Pourquoi donc n’avait-elle pas songé plus tôt à se réfugier chez Louise Janson ? Elle y trouverait la paix, elle en était sure. Louise serait non seulement discrète, mais elle la protégerait des intrus. Elle ne chercherait pas à la conduire, et son humeur égale contribuerait à la guérir. Ah ! enfin, être de nouveau capable de choisir entre deux décisions à prendre, et ne plus ressentir cet affreux dégoût pour tout. Pendant tant d’années, Madeleine avait accueilli chaque matin comme le messager d’une joie toujours attendue. Depuis son malheur, elle s’éveillait angoissée, ne désirant qu’une chose ; continuer à dormir, pour ne plus penser.

Hélène avait raison. Il fallait sortir de cet état. Consentir à aller chez sa sœur était une première victoire de sa volonté.

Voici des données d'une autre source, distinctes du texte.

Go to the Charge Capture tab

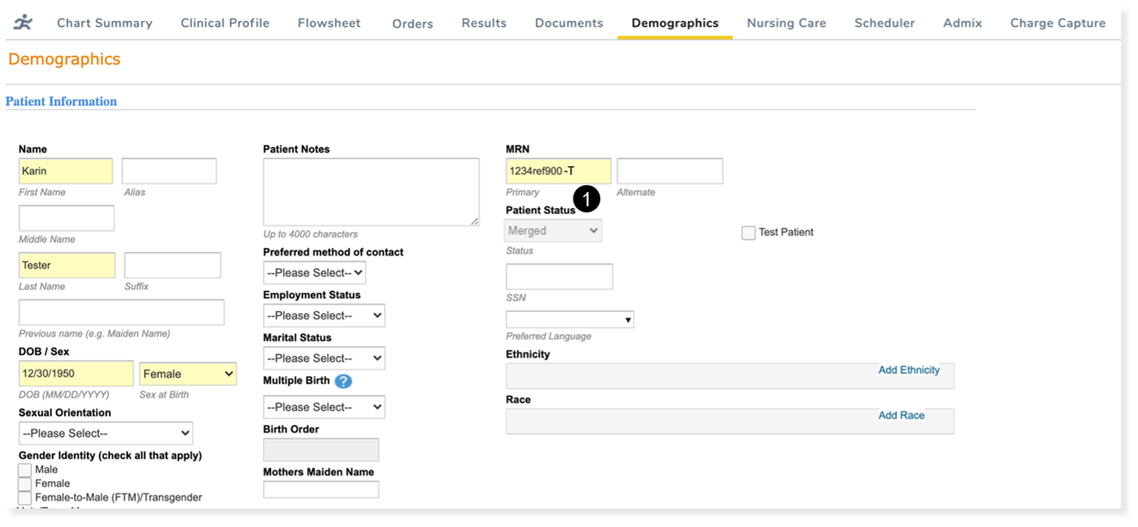click(1058, 23)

Après une période désagréable et difficile, où comme les autres Hélène avait dû se passer de domestiques, elle venait de prendre à son service un couple hollandais, qu’elle trouvait parfait. En rentrant, les deux jeunes femmes n’eurent qu’à attendre l’heure du repas.

La petite Mireille arriva la première.

— Ma tante ! s’exclama-t-elle, avec un plaisir si évident que Madeleine en fut touchée aux larmes. Elle embrassa l’adolescente, l’attira près d’elle pour cacher son trouble, rapprochant la joue satinée de l’enfant de la sienne. Un rapide moment d’émotion lui coupa le souffle. Elle put ensuite sourire au joli visage tendu vers elle, un point d’interrogation dans les yeux.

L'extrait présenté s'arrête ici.